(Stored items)
+++++
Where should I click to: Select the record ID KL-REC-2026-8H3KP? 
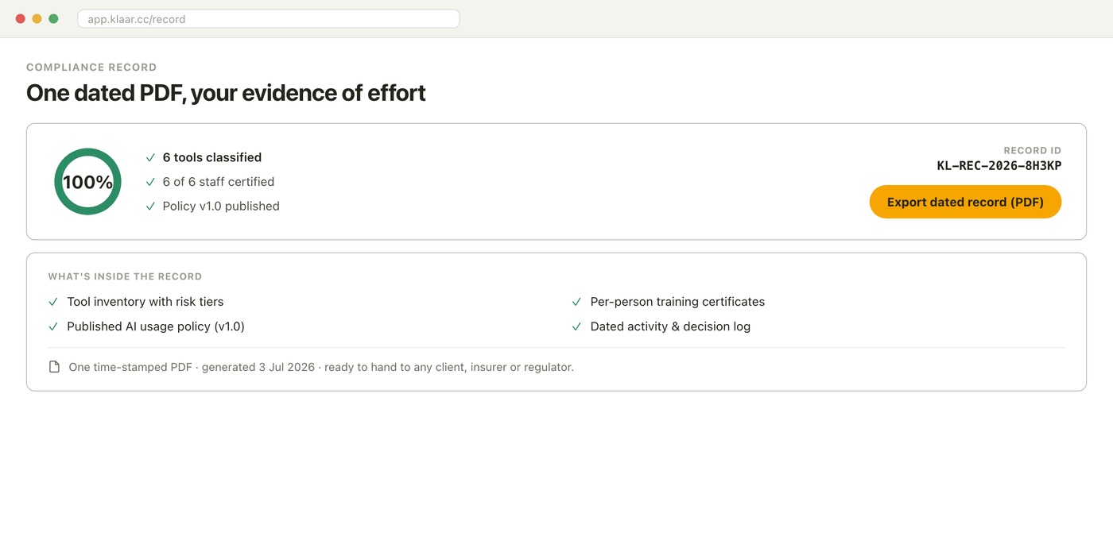pos(999,166)
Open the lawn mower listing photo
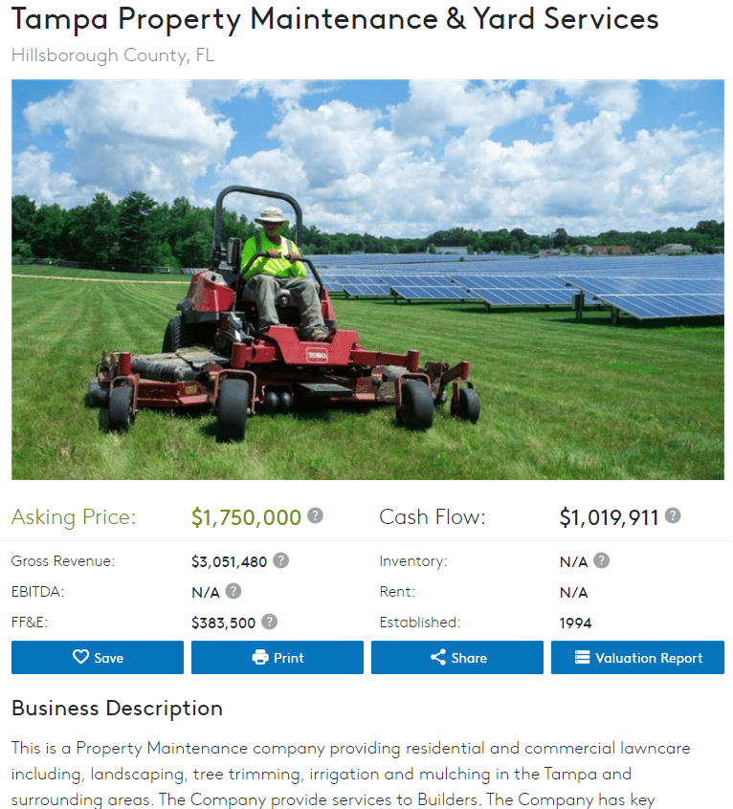Viewport: 733px width, 809px height. (x=367, y=279)
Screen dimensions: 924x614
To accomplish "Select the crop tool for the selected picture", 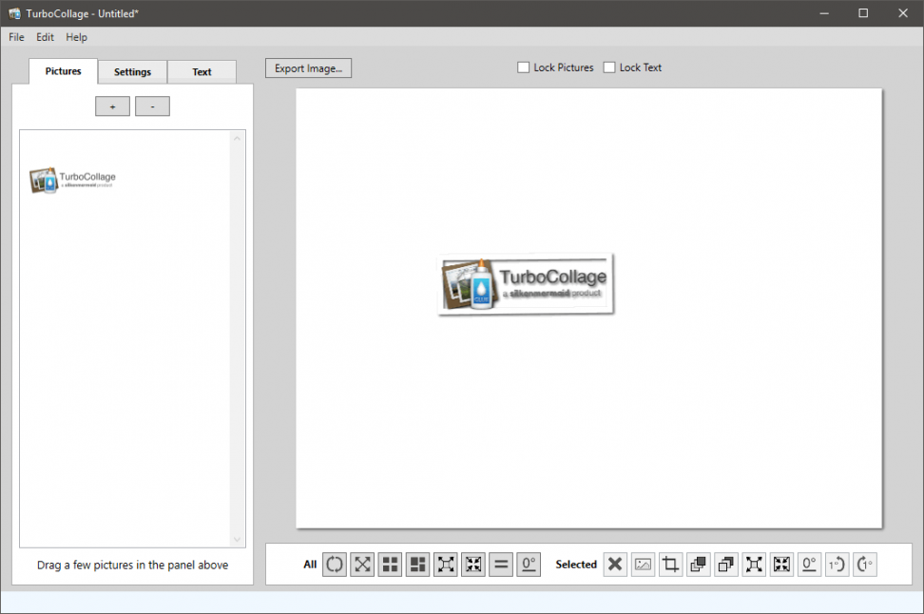I will coord(669,564).
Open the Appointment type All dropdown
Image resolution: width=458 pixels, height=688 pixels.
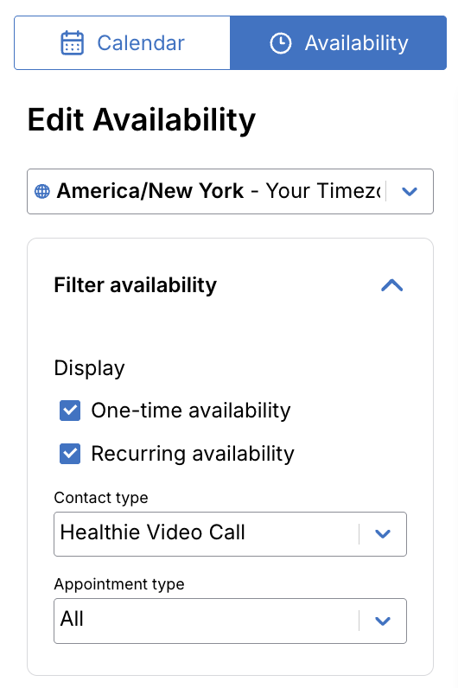click(x=230, y=621)
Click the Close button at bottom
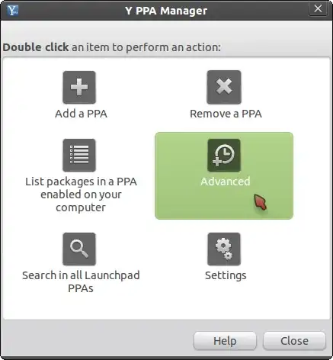The image size is (333, 360). (x=294, y=341)
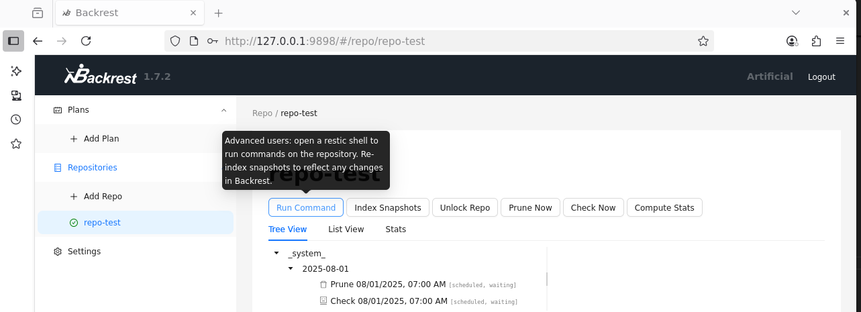Switch to the List View tab
This screenshot has width=861, height=312.
[x=346, y=229]
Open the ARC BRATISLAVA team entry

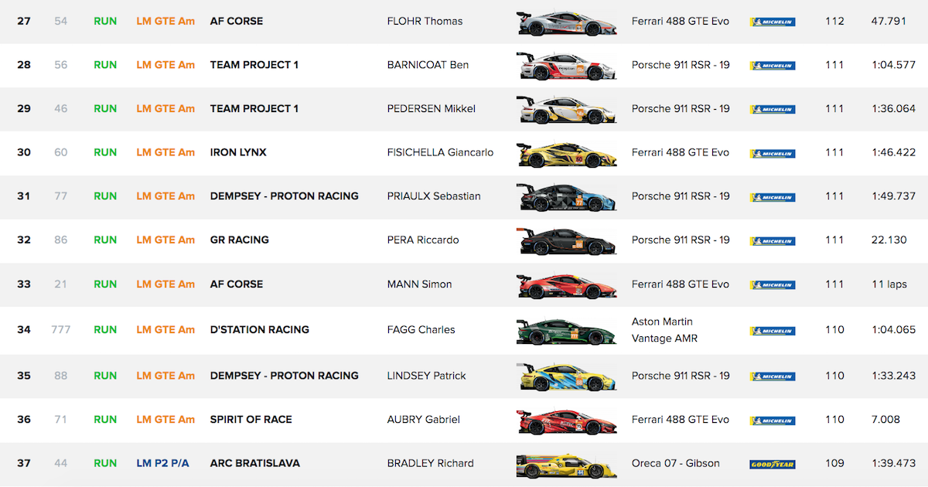pos(255,463)
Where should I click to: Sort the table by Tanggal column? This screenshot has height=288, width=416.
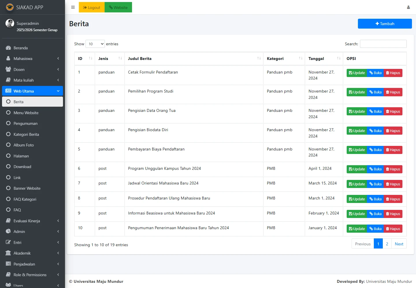pos(339,59)
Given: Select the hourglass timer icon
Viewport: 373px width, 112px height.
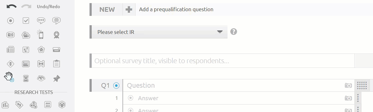Looking at the screenshot, I should [x=26, y=78].
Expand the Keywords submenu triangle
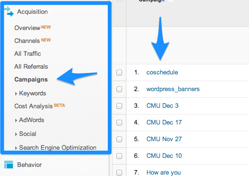Viewport: 249px width, 176px height. coord(16,93)
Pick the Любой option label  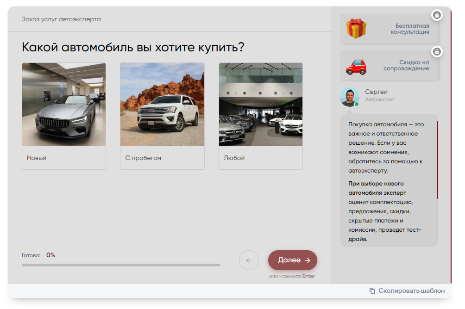pos(234,158)
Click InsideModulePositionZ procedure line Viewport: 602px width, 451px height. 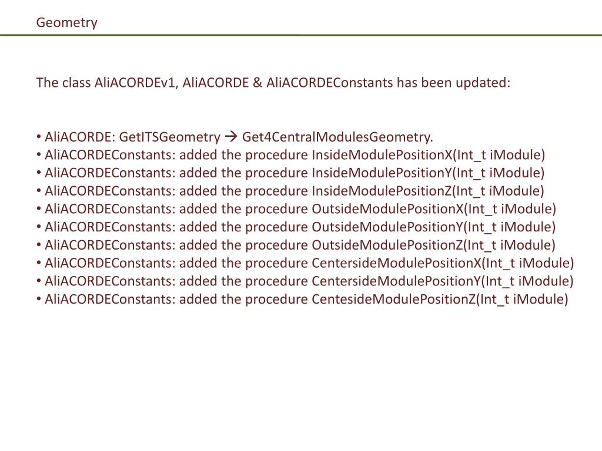click(x=290, y=191)
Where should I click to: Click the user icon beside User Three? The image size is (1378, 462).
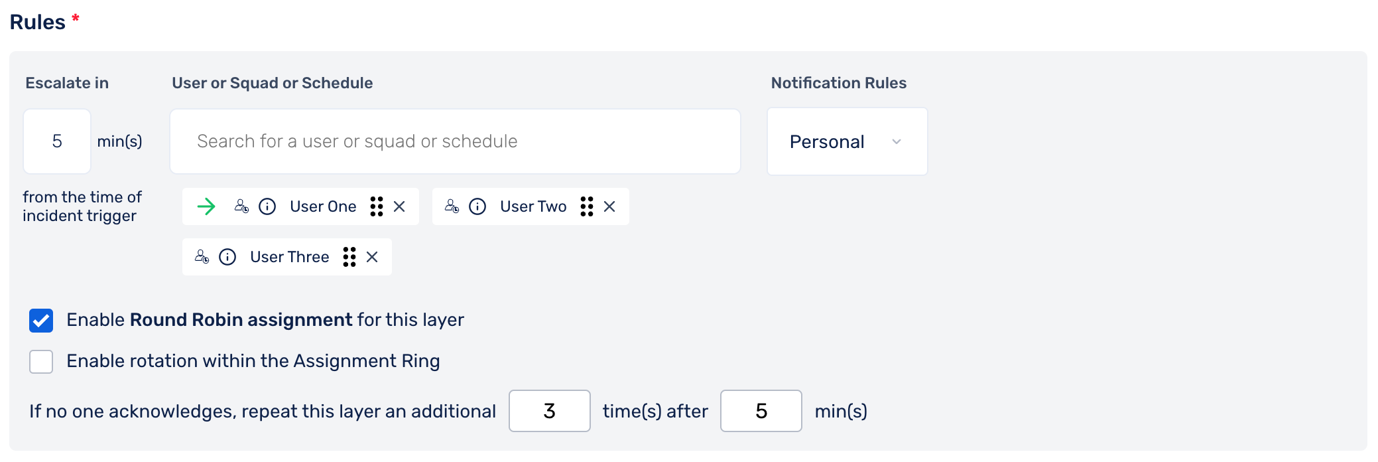[x=202, y=257]
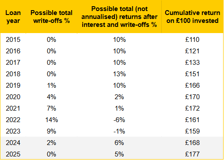Select the 6% return cell for 2024
The image size is (224, 160).
pos(119,143)
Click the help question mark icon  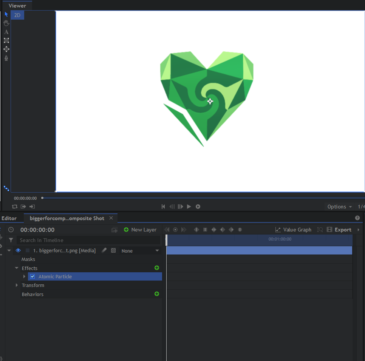(357, 218)
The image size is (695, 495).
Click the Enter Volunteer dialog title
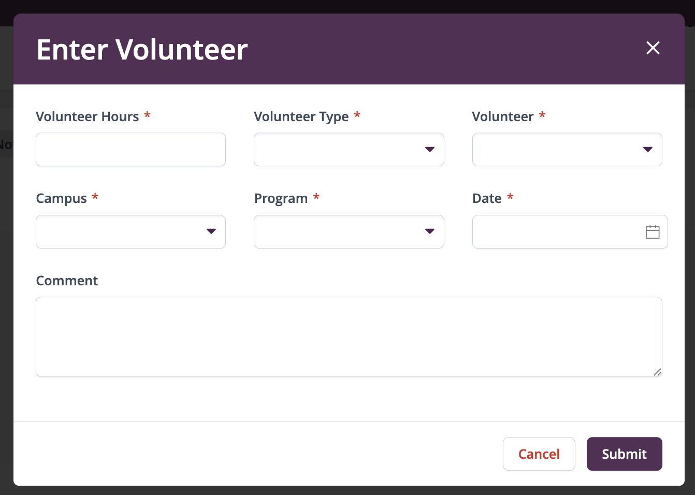point(142,50)
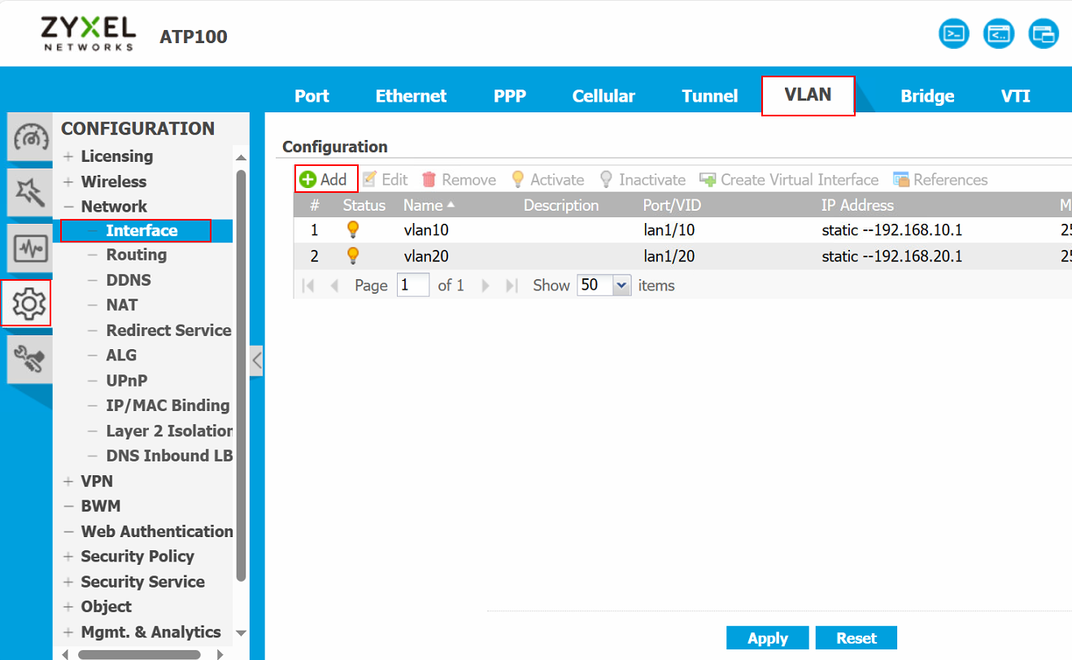Switch to the Ethernet tab
Viewport: 1072px width, 660px height.
click(x=411, y=96)
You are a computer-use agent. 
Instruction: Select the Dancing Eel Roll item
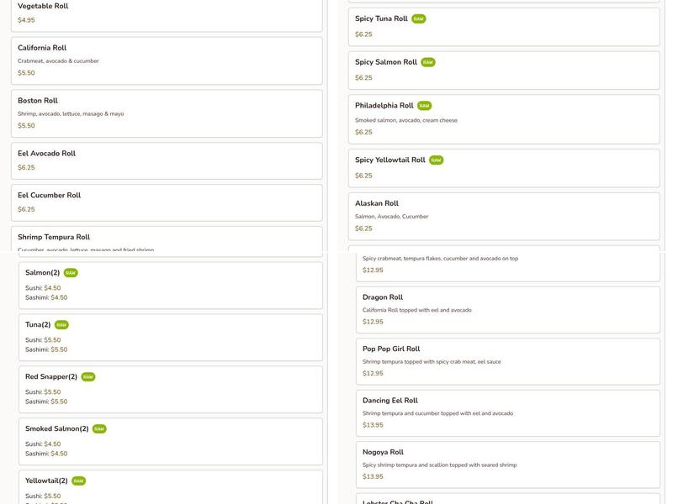coord(507,412)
+++++
• [Exercise]
Only the lines from the one containing "Click the Enter Volunteer dialog title" through the last line of the records above should be repeated, exactly and without pictures.

• [Exercise answer]
Click the Enter Volunteer dialog title
point(142,50)
Switch to the Ethernet tab
Viewport: 1072px width, 660px height.
click(x=411, y=96)
You are a computer-use agent. 
Instruction: Select the Dancing Eel Roll item
coord(507,412)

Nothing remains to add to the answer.